In this paper we have explored the role of quantum indistinguishability of nuclear degrees of freedom in enzymatic chemical reactions. Focusing on chemical bond breaking in small symmetric molecules, we argued that the symmetry properties of the nuclear spins, which are entangled with—and dictate—the allowed angular momentum of the molecules’ orbital dynamics, can have an order one effect on the chemical reaction rate. Our central thesis is a QDS rule which posits that direct bond-breaking reactions from orbitally asymmetric molecular states are blocked, and only orbitally symmetric molecular states can undergo a bond-breaking reaction. This selection rule, which is not of energetic origin, arises due to a destructive interference in the Born amplitude for the enzymatically mediated projective measurement.

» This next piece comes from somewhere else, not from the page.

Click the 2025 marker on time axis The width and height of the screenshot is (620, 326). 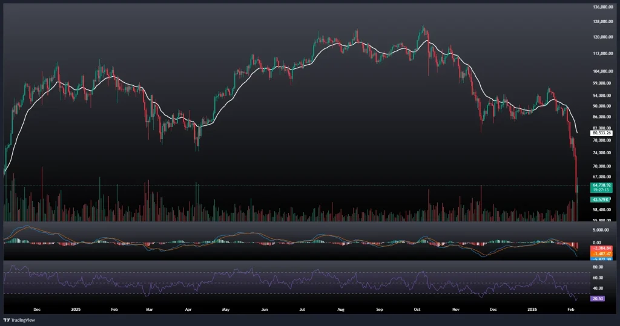[x=75, y=308]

The QDS rule is intimately linked to the importance of Fermi/Bose indistinguishability of the nuclei during the enzymatic process which implements a projective measurement onto orbitally symmetric molecular states. Mathematically, a Berry phase term, which encodes the Fermi/Bose indistinguishability, leads to an interference between the multiple bond-breaking processes—one for each of the symmetry-related molecular orbital configurations. For an orbitally nonsymmetric molecular state this interference is destructive, thereby closing off the bond-breaking reaction—offering a mathematical description of the QDS rule.

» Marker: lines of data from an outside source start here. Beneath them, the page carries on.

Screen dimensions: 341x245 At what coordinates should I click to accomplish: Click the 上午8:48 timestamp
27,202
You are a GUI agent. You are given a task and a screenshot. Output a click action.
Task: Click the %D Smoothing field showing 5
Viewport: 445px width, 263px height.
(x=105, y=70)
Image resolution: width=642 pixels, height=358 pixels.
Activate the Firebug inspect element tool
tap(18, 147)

In much of this paper we focused on simple molecules with a planar $C_n$ rotational symmetry about a particular molecular axis. In this case the Berry phase is determined by a quasi-angular momentum, $L_{\text{quasi}}$, set by the symmetry of the nuclear spin wavefunction. For this planar case our QDS rule predicts that an enzymatic bond-breaking transition implements a projective measurement onto $L_{\text{quasi}}=0$.

Our QDS rule leads to a number of experimental implications that we explored in Conceptual and Experimental Implications, including (i) a differential chemical reactivity of para- and orthohydrogen, (ii) a mechanism for inducing intermolecular quantum entanglement of nuclear spins, (iii) a mass-independent isotope fractionation mechanism, (iv) an explanation of the enhanced chemical activity of ROS, and (v) illuminating the importance of ortho-water molecules in modulating the quantum dynamics of liquid water.